» PROBLEM DESCRIPTION: All pictures should be dropped, and only the lines from the top of the entries below through the line containing "Image resolution: width=1228" repeated exactly, both ends included.

Collected data entries:
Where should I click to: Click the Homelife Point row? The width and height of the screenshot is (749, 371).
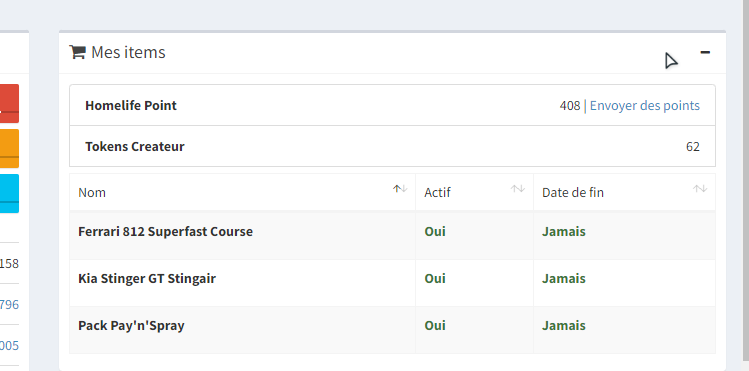click(392, 106)
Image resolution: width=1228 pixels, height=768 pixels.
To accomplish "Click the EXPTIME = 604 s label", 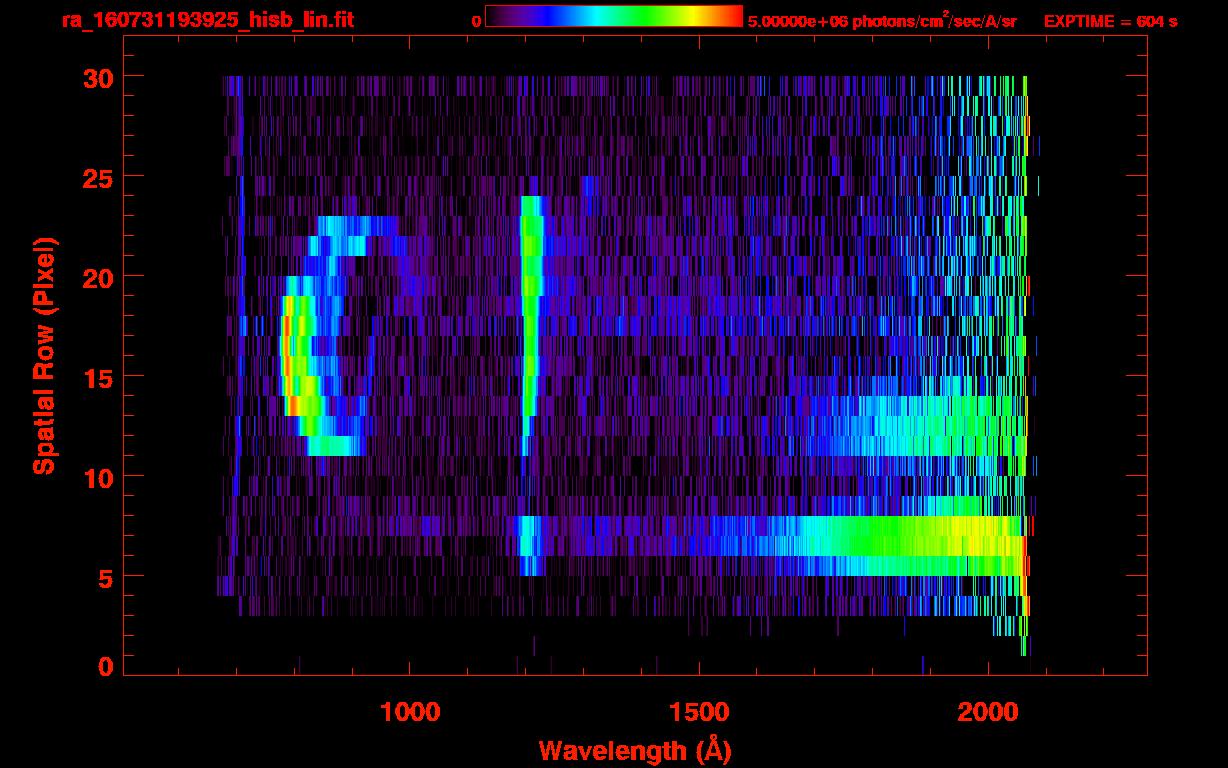I will 1110,21.
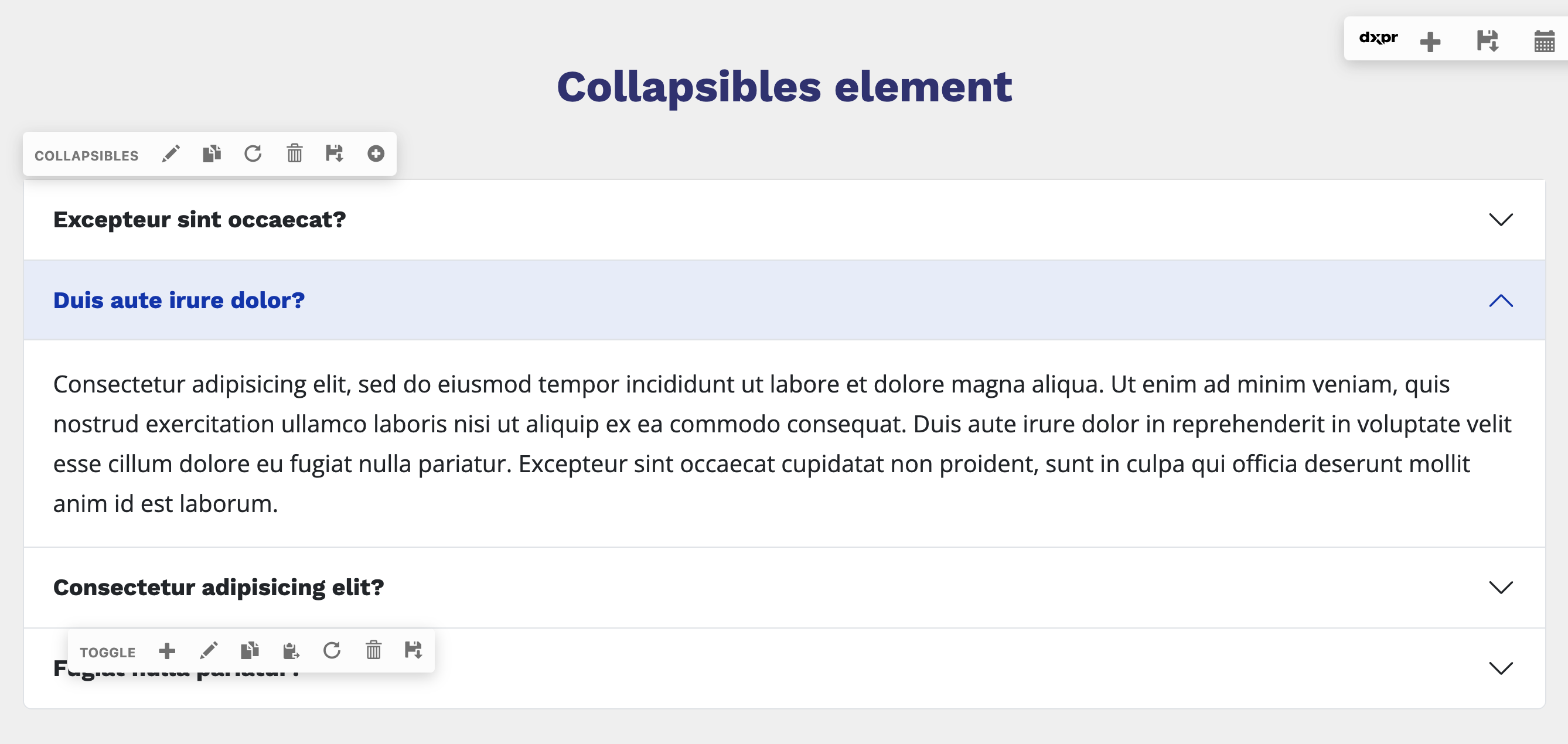Image resolution: width=1568 pixels, height=744 pixels.
Task: Click the downward chevron on Excepteur sint occaecat
Action: 1501,220
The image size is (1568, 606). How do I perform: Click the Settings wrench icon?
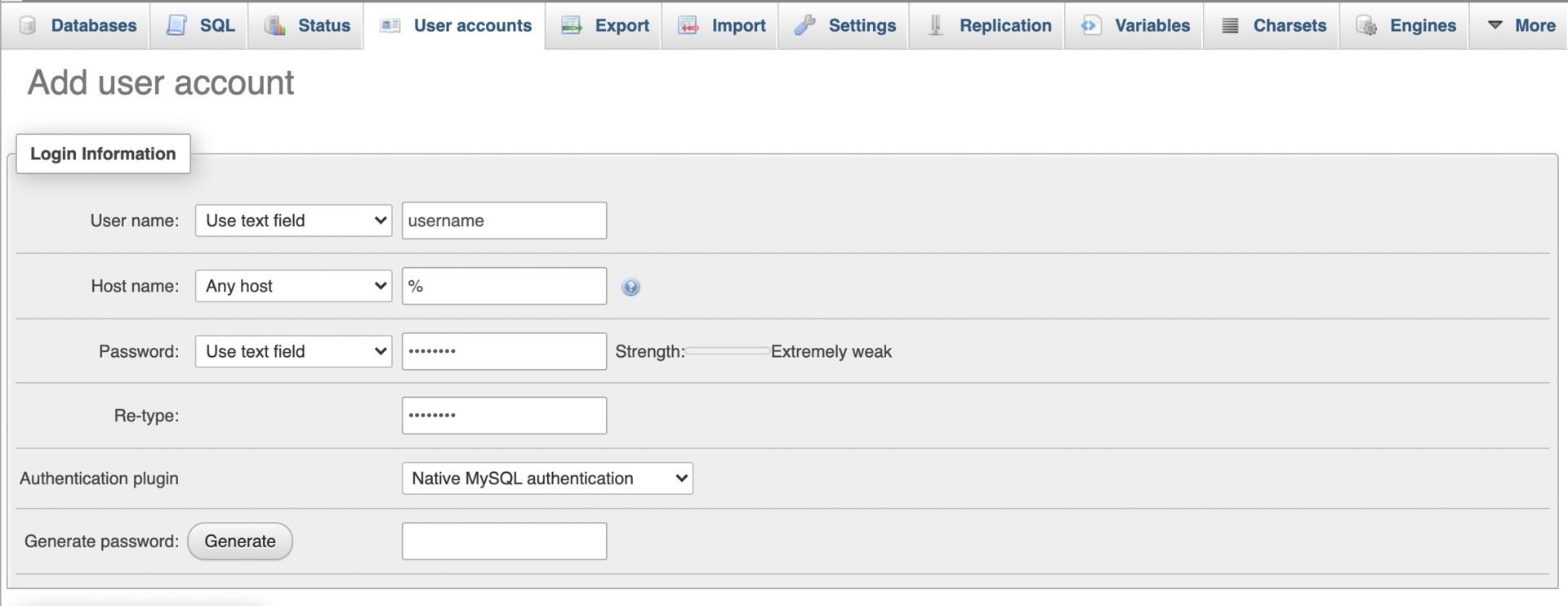coord(804,25)
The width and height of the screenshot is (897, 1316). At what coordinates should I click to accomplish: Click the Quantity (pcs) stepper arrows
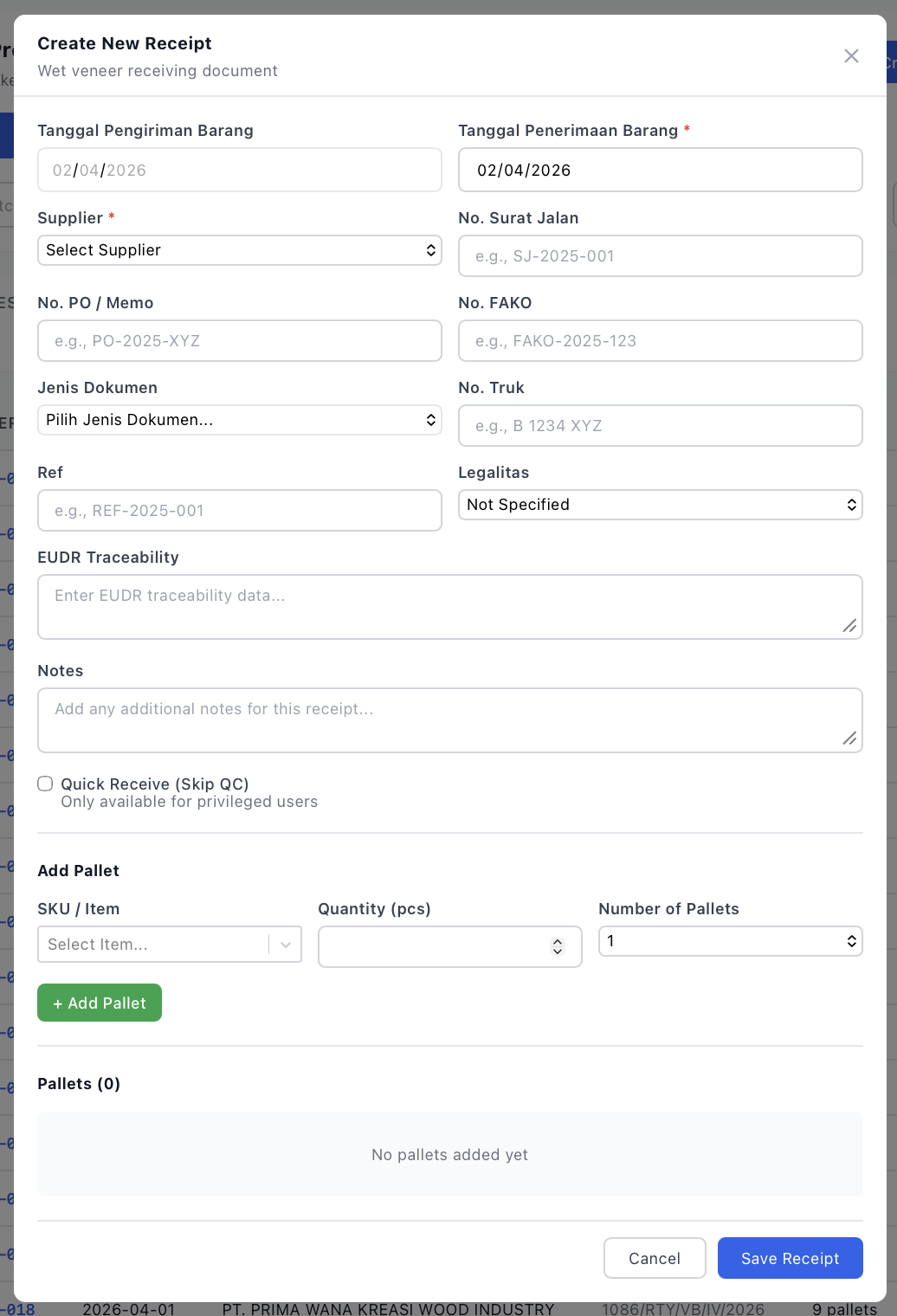[558, 947]
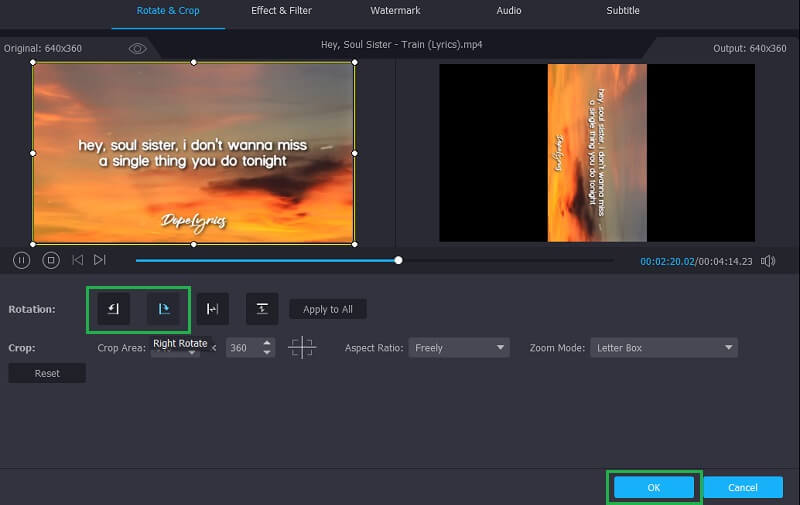Stop the video preview
Image resolution: width=800 pixels, height=505 pixels.
click(x=50, y=260)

» WORKED SOLUTION:
Where should I click to: Click the Homelife Point row? The width and height of the screenshot is (749, 371).
click(392, 106)
Image resolution: width=1228 pixels, height=768 pixels.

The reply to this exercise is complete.